Varcata la soglia della luminosa galleria Amy-d Arte Spazio, nel cuore di Brera, incuriosisce il rumore fastidioso di una casetta di legno nero-pece, realizzata con materiali di scarto, senza porta e finestre, più simile a una cuccia. Questa capanna si muove autonomamente nello spazio, è capace di repentini giri su se stessa e, azionata dal motorino di una lavatrice trovata in una discarica, intraprende convulsive esplorazioni dello spazio. Il monolite è una replica, in scala minore rispetto a quella grande oltre tre metri presentata in Sicilia, a Barcellona di Gotto, nell’Auditorium San Vito, dove Alessio Barchitta (1991) è nato. Il titolo dell’opera è Errante entropico ma occhio anche alle cornici volutamente massicce e brutaliste, d’impatto scultoreo, in legno recuperato sul posto, che incorniciano le fotografie della casa, riprodotta in due contesti diversi, a Milano e in Sicilia. È struggente la versione della casa ricoperta in telo isotermico sorretta da murali in abete, maestosa nella semioscurità, meditativa, metafisica, di pathos sacrale l’altra, ambientata nell’abside di una chiesa sconsacrata.
Alessio Barchitta, promettente artista pendolare tra Milano e Barcellona di Gotto, affetto dalla sindrome di Ulisse, pluripremiato, selezionato dal Premio Cairo quest’anno, con questa prima mostra personale nella galleria milanese Amy-d, raccoglie sotto il titolo di “Fluid like concrete tough like sand”, a cura di Arianna Baldoni, le investigazioni semiserie su cause ed effetti della società fluida nell’epoca della globalizzazione, in cui è profondamente mutato il concetto di abitare, nel vortice di migrazioni epocali e nomadismi personali. Per il siciliano Barchitta, con barba nera folta, volto autorevole, scultoreo, come i saggi dell’antica Grecia, il tema della casa, concettualmente risolto in una capanna primitiva, quale archetipo del concetto dell’abitare, diventa per estensione metafora dello sradicamento, del nomadismo perenne nella società liquida dei flussi migratori di individui, alla ricerca di una comunità di appartenenza, naufragando nel Mediterraneo è filologico pensarlo.
Data la sua latente sicilitudine, vivendo la condizione di nomade dall’Isola, meta di genti da millenni, solcata dagli Dei e circondata dal mare, da sempre aperta a erranti dell’Africa, del mondo.
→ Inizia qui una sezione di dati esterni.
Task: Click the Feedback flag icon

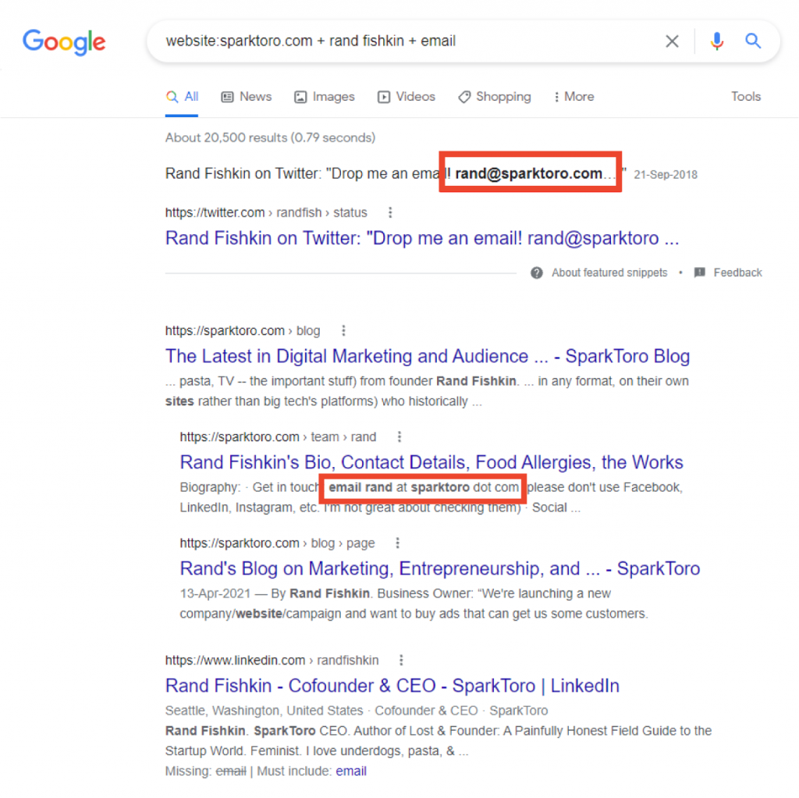Action: [700, 273]
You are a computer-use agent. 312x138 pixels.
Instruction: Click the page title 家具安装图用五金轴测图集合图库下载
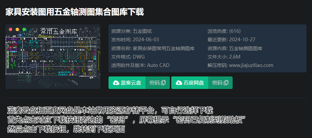(x=74, y=12)
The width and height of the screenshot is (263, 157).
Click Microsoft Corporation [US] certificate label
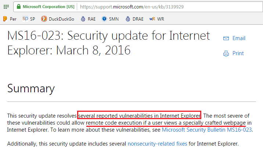click(48, 7)
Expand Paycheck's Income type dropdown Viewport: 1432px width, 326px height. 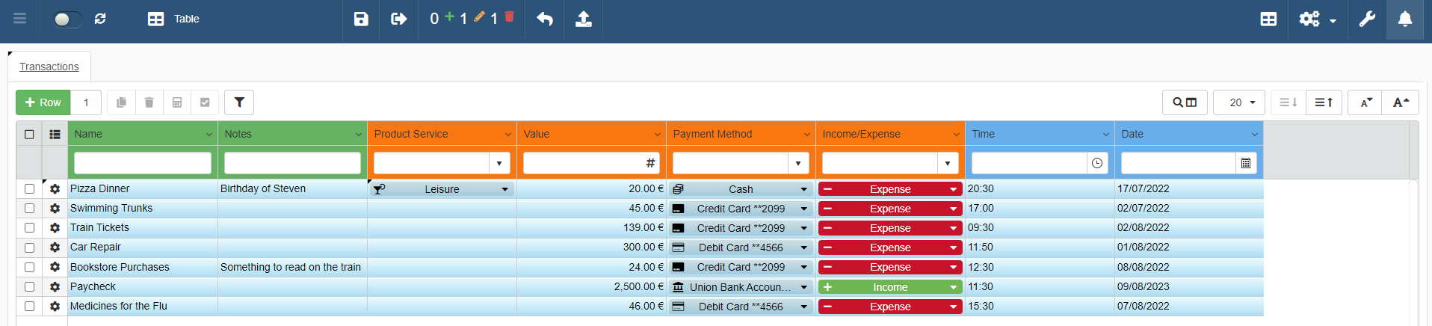(953, 287)
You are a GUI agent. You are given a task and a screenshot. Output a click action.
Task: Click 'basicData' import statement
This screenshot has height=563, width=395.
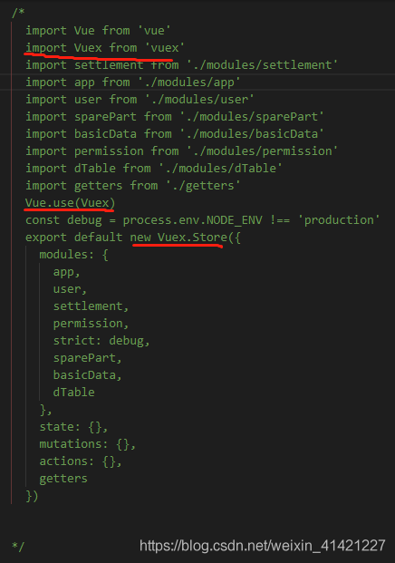(175, 134)
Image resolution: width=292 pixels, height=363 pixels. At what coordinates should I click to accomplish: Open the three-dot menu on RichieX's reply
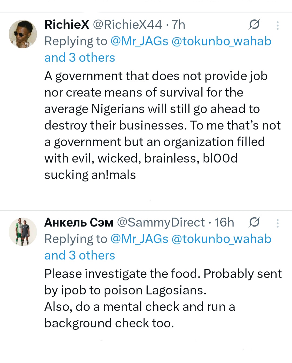[277, 25]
Il suo codice distintivo dal 2010 è la ricerca e l’uso dei materiali di scarto, trovati nelle discariche, nei luoghi abbandonati, assemblati, modificati, trasfigurati in sempre nuove soluzioni formali inedite e contemporanee.
Di Barchitta sono note la serie di Coordinate, di diverso formato, nella seconda sala della galleria spiccano 4 tondi, strappi in silicone realizzati asportando la superficie stratificata dell’intonaco di costruzioni in stato di abbandono. Sono sculture che sembrano materializzare mappe di navigazioni improbabili per argonauti di ieri e di oggi, dalle nuance cromatiche diafane, gradazioni dl rosa, verde, azzurro e oro che evocano erranze metaforiche.
Kick me, l’opera site-specific realizzata appositamente per questa mostra, è una summa rappresentativa della sua poetica post-poverista, in cui ricerca ossessiva di materiali di scarto, residuali, ironia e leggerezza, lavoro e gioco s’intrecciano in soluzioni formali sorprendenti. Entrerete in un ambiente (2x6metri) di forma ellittica, perimetrato da un tessuto nautico sul quale trovate impresse le immagini notturne di cinque bunker risalenti alla seconda Guerra mondiale. Camminerete su un prato sintetico di un verde brillante, addomesticato con tracce di fieno dall’odore penetrante ed evocativo, sul quale Barchitta ha adagiato otto palloni da calcio creati con piastrelle e materiale edilizio trovati nel letto di un torrente di Messina, oggi diventato discarica abusiva.
Queste sculture, dalle diverse tonalità e sfumature e dai ricercati grafismi pittorici, valorizzano il suo potenziale poetico, ironico di ciò che è giocoso ed effimero, trasudano di un’energia che evade i confini dell’ambiente in cui sono state inserite. E sono incantevolmente belle.
La mostra di Alessio Barchitta da Amy-d Arte Spazio sarà visitabile fino all’1 novembre.